Given instruction A:
Write out the review of The Billionaire Raj in full, word for word.

Excerpted passage:
It was the docu-series Bad Boy Billionaires that finally pushed me to read The Billionaire Raj by James Crabtree, published by Tim Duggan Books. This beautifully bound item featuring on its dust jacket the Ambanis’s home Antilia reaching disjointedly up into a purple sky had landed on my shelves almost two years ago, courtesy my son. However, despite his constant prodding, I had not got down to reading it, although that had always been on my cards. Perhaps the fact that the makers of the docu-series occasionally called upon Crabtree to share his views on this or that matter finally tipped the balance.
Whatever the reason, I now find myself unable to dislodge my nose from the pages of this curious, complex story communicated in clear, engaging prose. Innumerable voices share innumerable experiences: some come as a bolt from the blue for the average reader, others jog the recall button and the memories come flooding back. And as you read you get a sense of the socio-political, socio-economic and eco-political implications of making more than ‘just a living’ in a country with potential for corruption.
The series that’s airing focuses on three dubious stars of corporate mega-compromise: Vijay Mallya, Nirav Modi and Subroto Roy. The book goes far further, examining the business of business at the topmost echelons, the number of billionaires who have emerged on the Indian scene thanks in large part to their willingness to mix risk with savvy, and not afraid of wheeling-dealing. While the docu-series left me feeling indignant, the book stirs up questions on both sides of the coin as it even-handedly draws an enormous picture that demands your attention.

Given instruction B:
Return the records from the line with "Locate an element on the screen." through the end of the records without any changes, leaving out the pictures.

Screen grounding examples

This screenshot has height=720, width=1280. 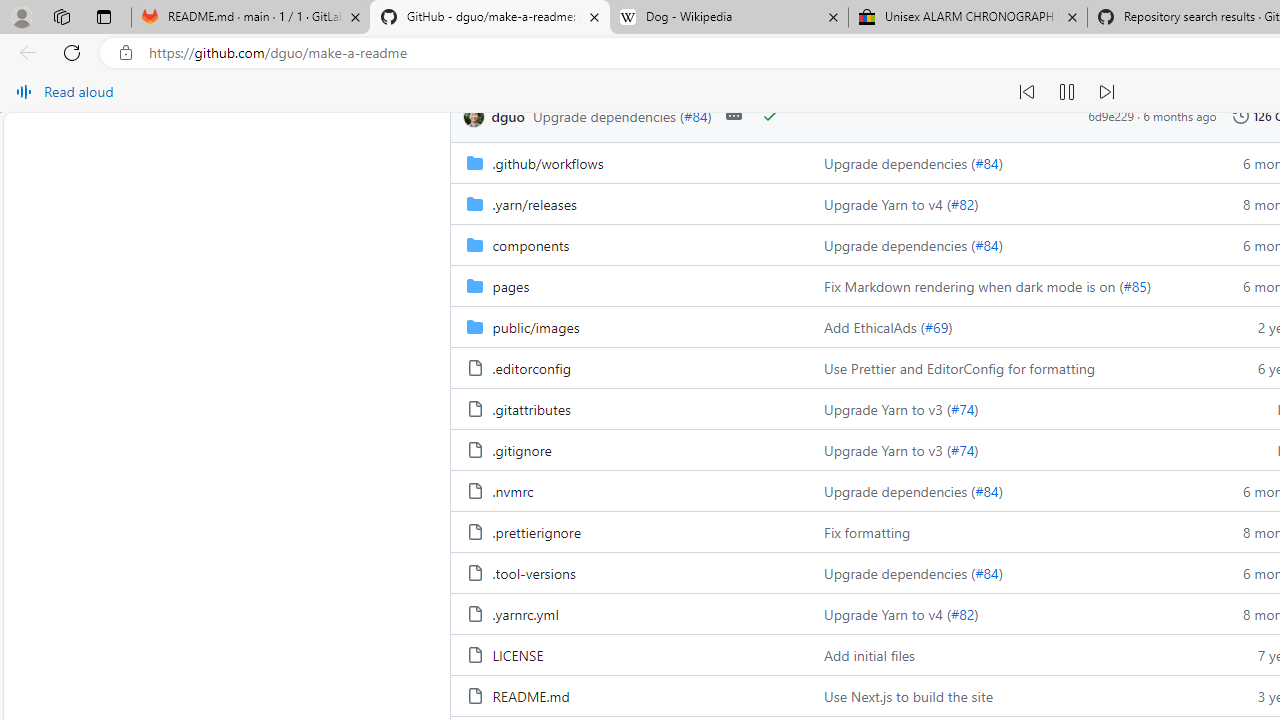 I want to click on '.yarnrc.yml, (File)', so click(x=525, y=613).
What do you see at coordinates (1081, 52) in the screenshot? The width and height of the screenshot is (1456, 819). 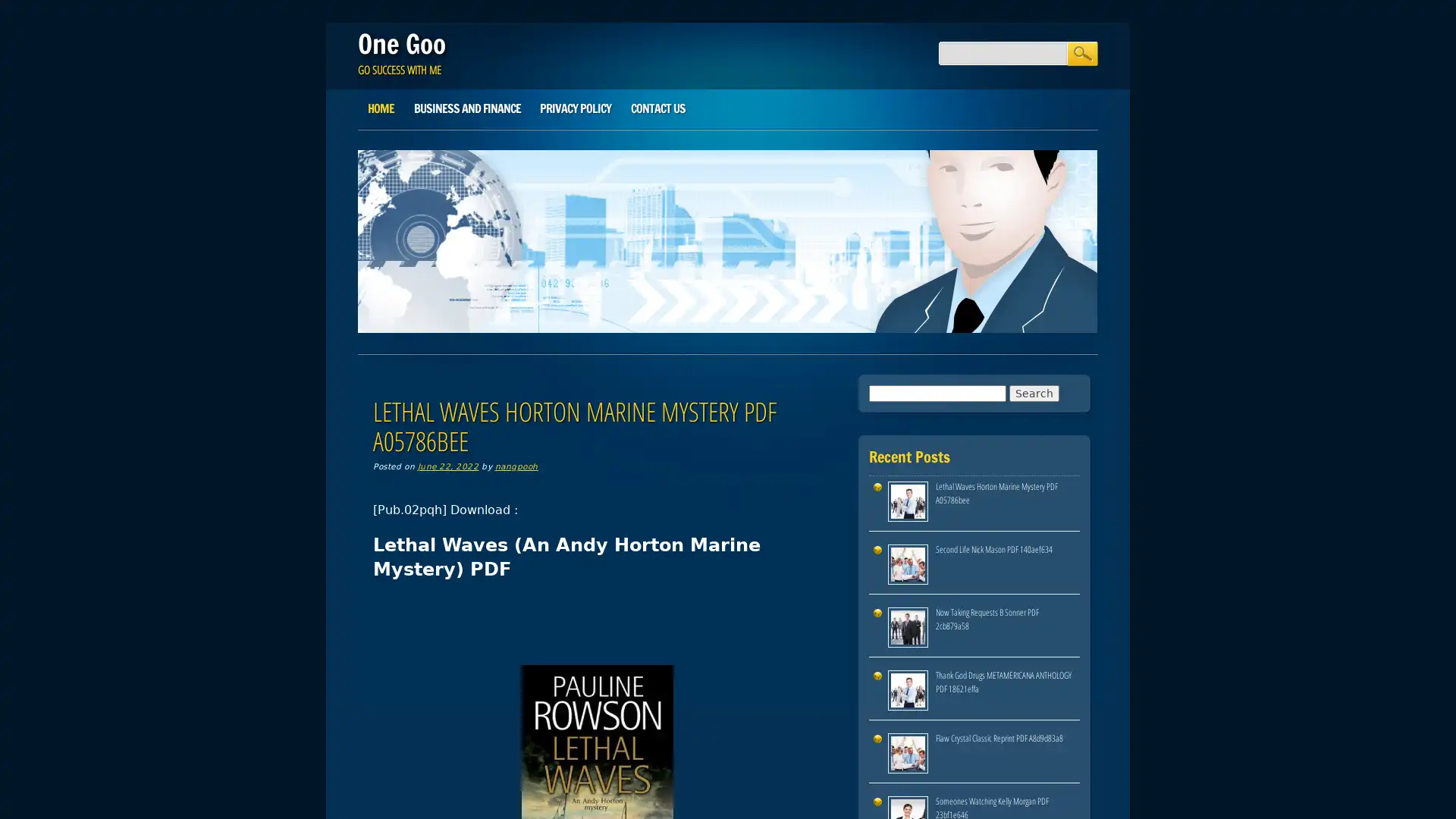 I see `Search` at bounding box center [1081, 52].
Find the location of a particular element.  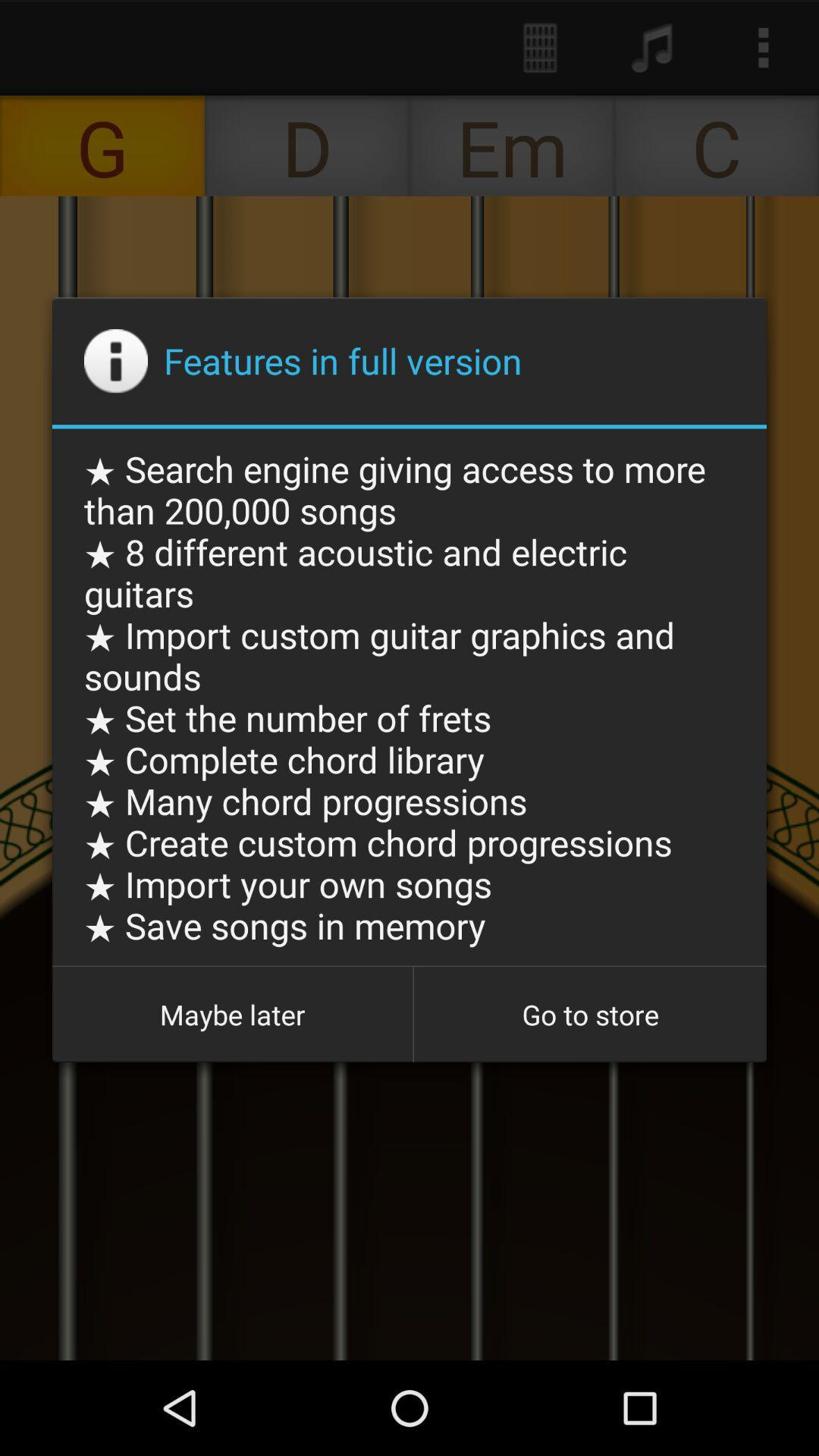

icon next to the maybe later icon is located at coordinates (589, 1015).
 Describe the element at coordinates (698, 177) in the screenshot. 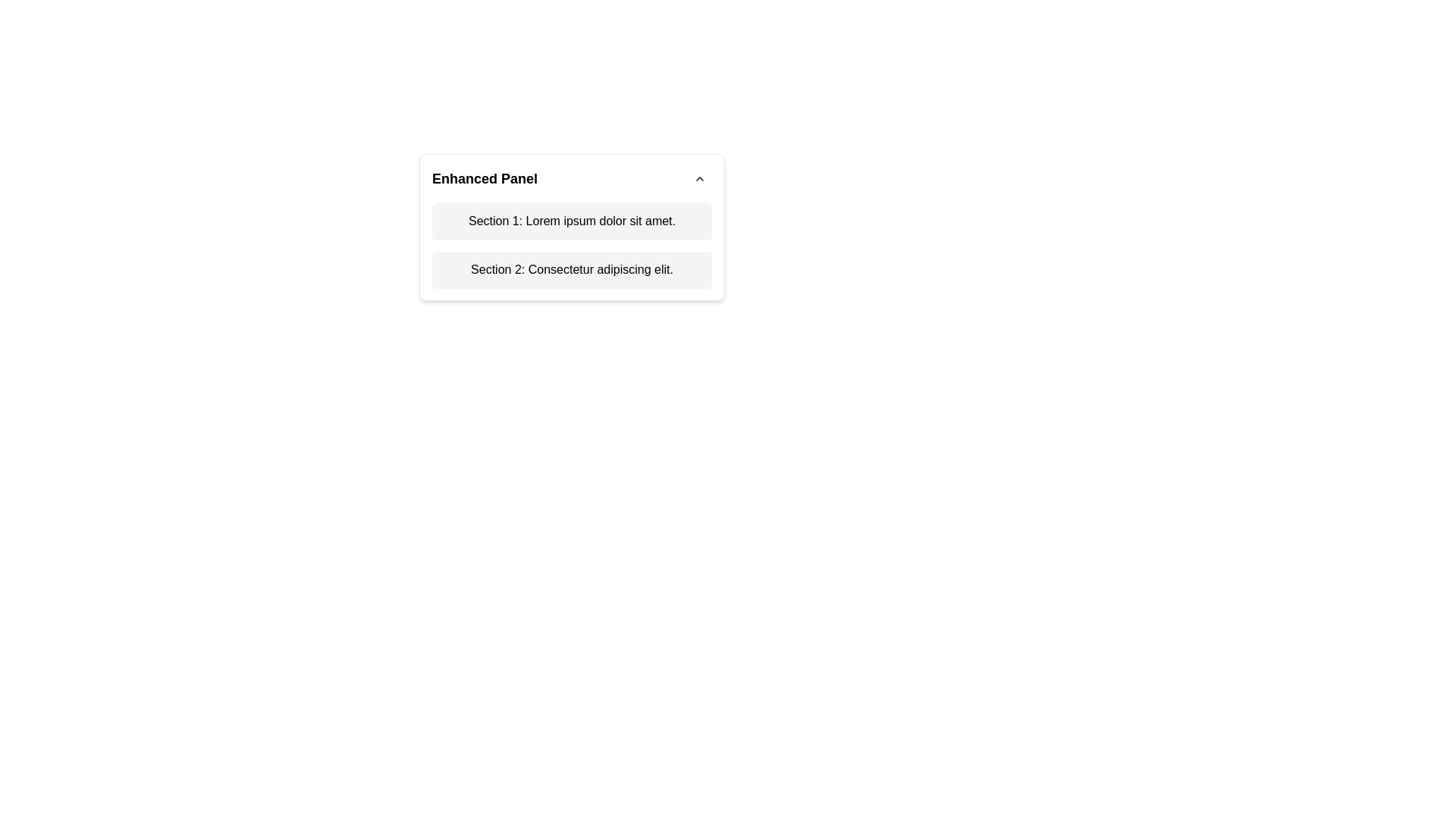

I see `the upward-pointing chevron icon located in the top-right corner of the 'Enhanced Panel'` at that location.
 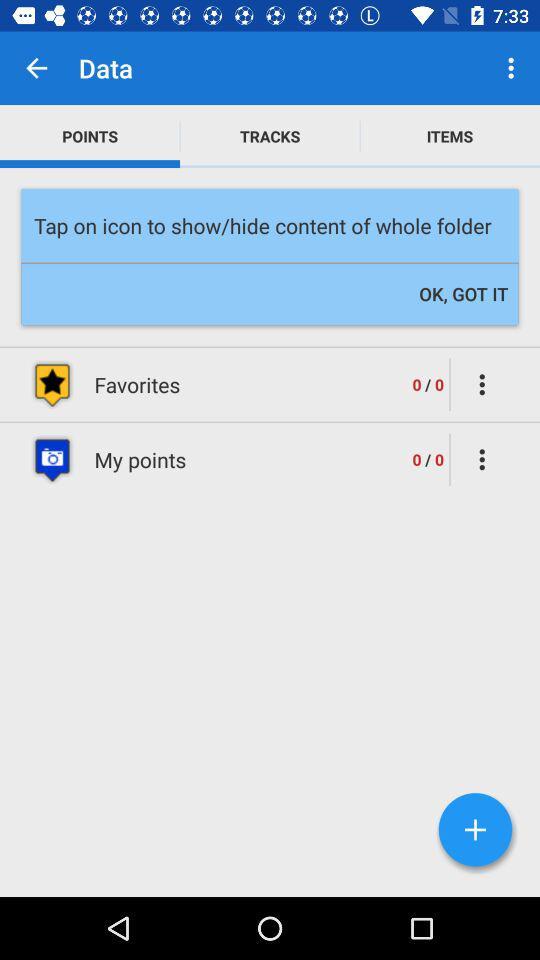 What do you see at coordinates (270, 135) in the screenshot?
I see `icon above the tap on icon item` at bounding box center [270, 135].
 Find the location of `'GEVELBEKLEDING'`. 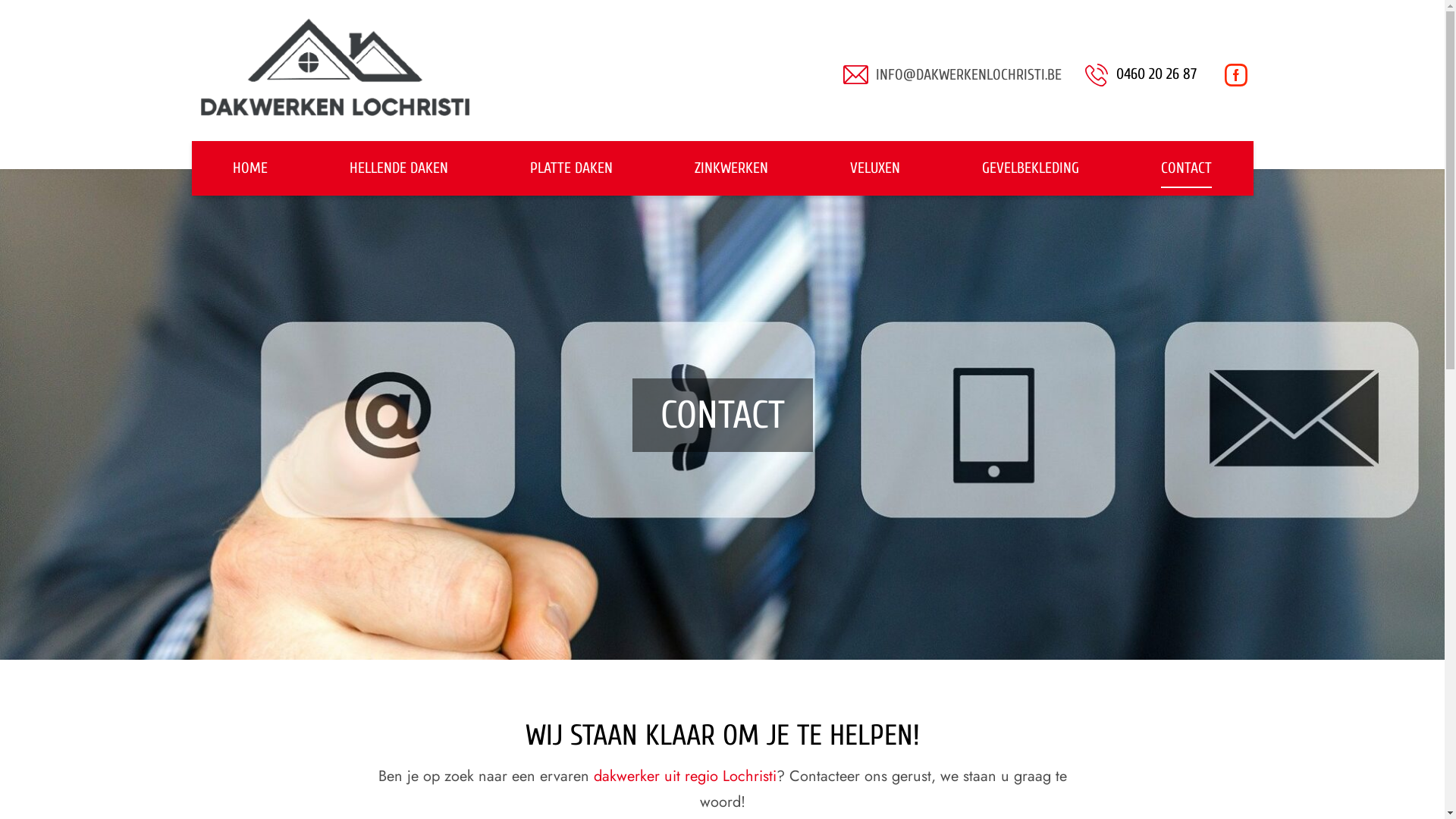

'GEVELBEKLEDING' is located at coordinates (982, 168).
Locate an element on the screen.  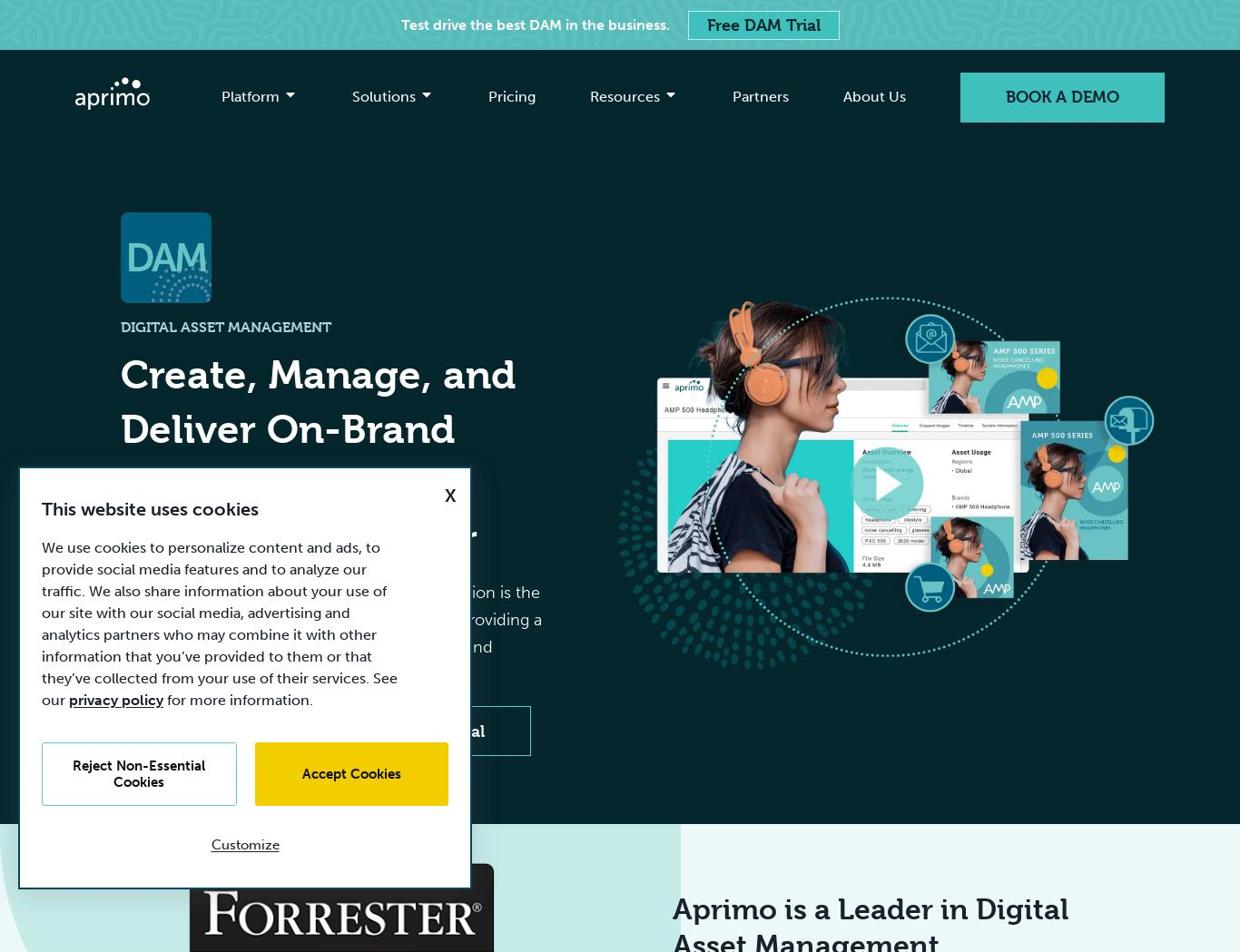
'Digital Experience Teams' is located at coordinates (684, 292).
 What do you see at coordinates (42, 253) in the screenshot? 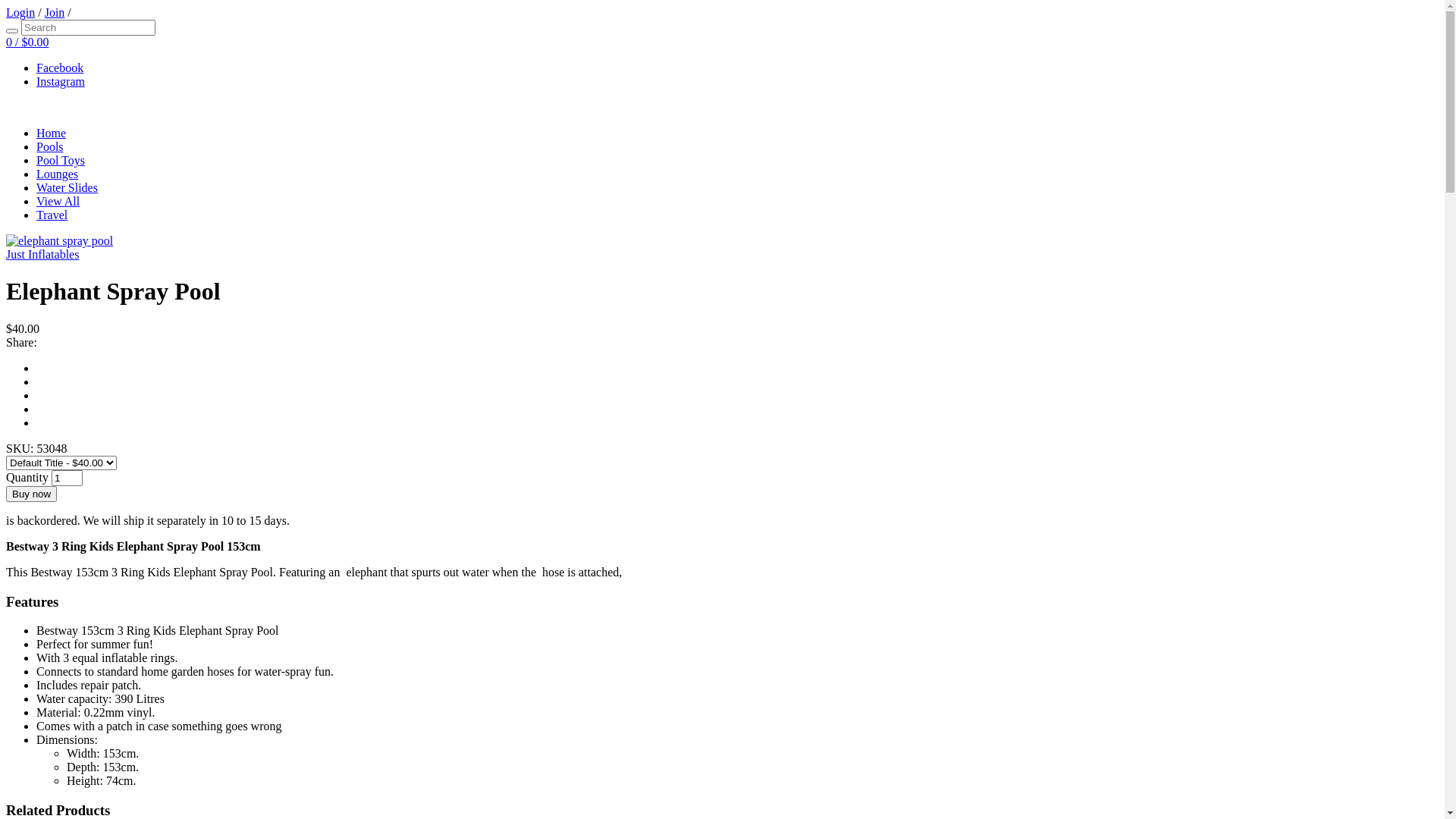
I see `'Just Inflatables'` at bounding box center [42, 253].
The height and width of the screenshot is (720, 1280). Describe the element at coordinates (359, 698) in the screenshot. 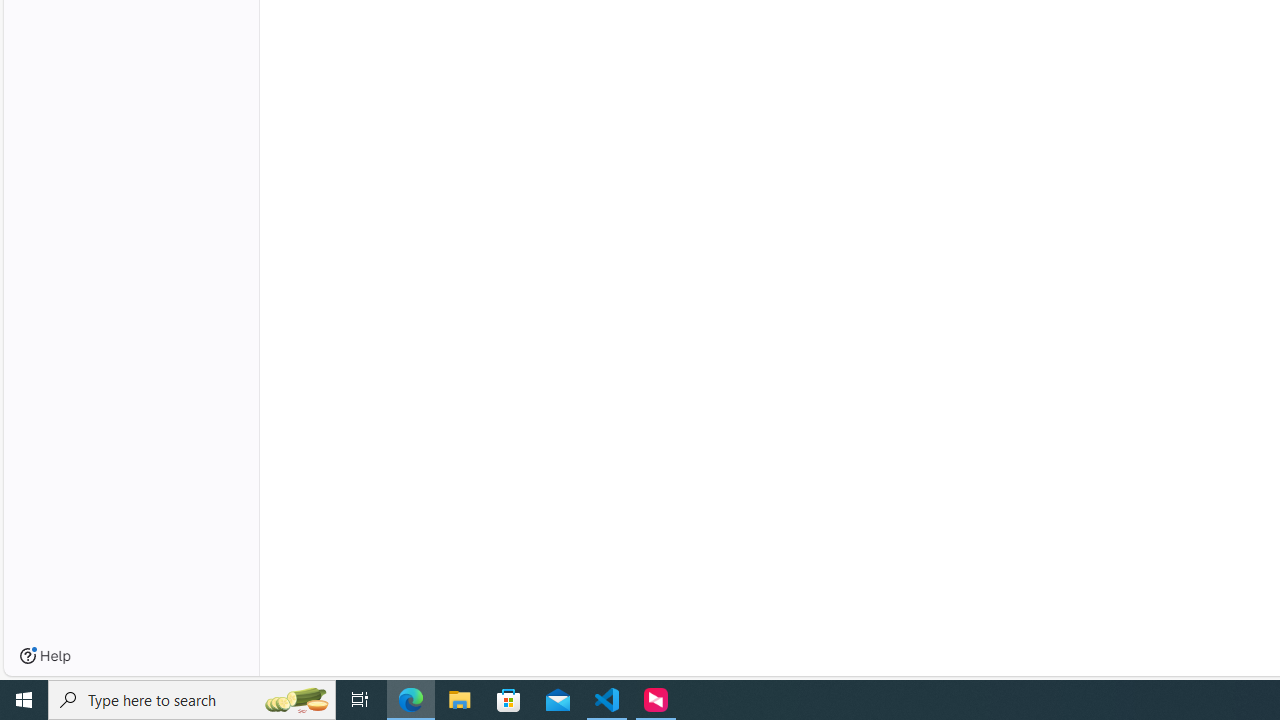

Task solution A:
It was the docu-series Bad Boy Billionaires that finally pushed me to read The Billionaire Raj by James Crabtree, published by Tim Duggan Books. This beautifully bound item featuring on its dust jacket the Ambanis’s home Antilia reaching disjointedly up into a purple sky had landed on my shelves almost two years ago, courtesy my son. However, despite his constant prodding, I had not got down to reading it, although that had always been on my cards. Perhaps the fact that the makers of the docu-series occasionally called upon Crabtree to share his views on this or that matter finally tipped the balance.
Whatever the reason, I now find myself unable to dislodge my nose from the pages of this curious, complex story communicated in clear, engaging prose. Innumerable voices share innumerable experiences: some come as a bolt from the blue for the average reader, others jog the recall button and the memories come flooding back. And as you read you get a sense of the socio-political, socio-economic and eco-political implications of making more than ‘just a living’ in a country with potential for corruption.
The series that’s airing focuses on three dubious stars of corporate mega-compromise: Vijay Mallya, Nirav Modi and Subroto Roy. The book goes far further, examining the business of business at the topmost echelons, the number of billionaires who have emerged on the Indian scene thanks in large part to their willingness to mix risk with savvy, and not afraid of wheeling-dealing. While the docu-series left me feeling indignant, the book stirs up questions on both sides of the coin as it even-handedly draws an enormous picture that demands your attention.

Task solution B:
Locate an element on the screen.  
'Digital Experience Teams' is located at coordinates (684, 292).
 What do you see at coordinates (42, 253) in the screenshot? 
I see `'Just Inflatables'` at bounding box center [42, 253].
The height and width of the screenshot is (720, 1280). Describe the element at coordinates (359, 698) in the screenshot. 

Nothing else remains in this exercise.